Activity — Answer with only the number of lines below where "computer" appears.

□ □ □ □

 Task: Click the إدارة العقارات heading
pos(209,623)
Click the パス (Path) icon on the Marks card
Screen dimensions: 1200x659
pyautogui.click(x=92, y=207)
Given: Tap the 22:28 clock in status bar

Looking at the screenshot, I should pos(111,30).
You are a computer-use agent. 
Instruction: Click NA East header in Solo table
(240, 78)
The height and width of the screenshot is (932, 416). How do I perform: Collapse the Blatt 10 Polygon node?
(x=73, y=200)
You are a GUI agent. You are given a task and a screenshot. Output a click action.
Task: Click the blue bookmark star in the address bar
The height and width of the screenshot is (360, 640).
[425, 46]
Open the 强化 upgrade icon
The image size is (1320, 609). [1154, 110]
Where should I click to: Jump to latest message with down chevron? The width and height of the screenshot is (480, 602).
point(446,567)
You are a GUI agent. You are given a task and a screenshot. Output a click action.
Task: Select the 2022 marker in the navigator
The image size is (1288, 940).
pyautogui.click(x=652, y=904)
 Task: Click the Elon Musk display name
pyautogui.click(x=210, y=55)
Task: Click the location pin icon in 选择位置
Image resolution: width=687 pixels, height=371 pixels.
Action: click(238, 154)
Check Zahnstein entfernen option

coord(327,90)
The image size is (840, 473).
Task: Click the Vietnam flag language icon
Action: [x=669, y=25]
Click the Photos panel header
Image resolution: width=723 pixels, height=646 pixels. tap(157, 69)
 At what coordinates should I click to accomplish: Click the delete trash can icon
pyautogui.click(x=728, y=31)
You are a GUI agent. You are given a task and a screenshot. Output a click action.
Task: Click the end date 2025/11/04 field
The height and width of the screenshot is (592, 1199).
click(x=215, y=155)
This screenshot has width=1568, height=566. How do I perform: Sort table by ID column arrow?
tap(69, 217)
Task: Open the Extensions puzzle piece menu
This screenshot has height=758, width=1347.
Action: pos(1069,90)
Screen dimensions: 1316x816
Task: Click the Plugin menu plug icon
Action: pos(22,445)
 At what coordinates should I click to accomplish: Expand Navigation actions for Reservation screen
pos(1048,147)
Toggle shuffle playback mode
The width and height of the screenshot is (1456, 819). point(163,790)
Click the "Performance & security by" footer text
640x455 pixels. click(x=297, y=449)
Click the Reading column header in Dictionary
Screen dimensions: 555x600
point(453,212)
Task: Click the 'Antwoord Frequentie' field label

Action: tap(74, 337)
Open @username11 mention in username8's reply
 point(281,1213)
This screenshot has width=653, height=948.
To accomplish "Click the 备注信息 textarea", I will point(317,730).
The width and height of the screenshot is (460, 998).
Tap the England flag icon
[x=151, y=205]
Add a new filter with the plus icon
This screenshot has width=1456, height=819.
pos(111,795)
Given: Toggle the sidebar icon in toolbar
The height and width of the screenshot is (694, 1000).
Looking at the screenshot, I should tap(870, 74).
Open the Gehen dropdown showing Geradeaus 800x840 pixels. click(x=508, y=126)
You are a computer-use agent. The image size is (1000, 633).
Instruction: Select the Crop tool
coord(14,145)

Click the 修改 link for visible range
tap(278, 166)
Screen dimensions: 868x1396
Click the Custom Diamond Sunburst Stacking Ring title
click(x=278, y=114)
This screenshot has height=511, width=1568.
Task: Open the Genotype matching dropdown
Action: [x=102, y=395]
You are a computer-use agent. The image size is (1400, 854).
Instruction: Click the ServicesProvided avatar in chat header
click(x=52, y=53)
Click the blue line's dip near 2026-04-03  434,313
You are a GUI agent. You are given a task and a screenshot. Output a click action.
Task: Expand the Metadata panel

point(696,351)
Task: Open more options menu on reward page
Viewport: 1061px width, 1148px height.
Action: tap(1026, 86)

□ □ □ □

Response — 3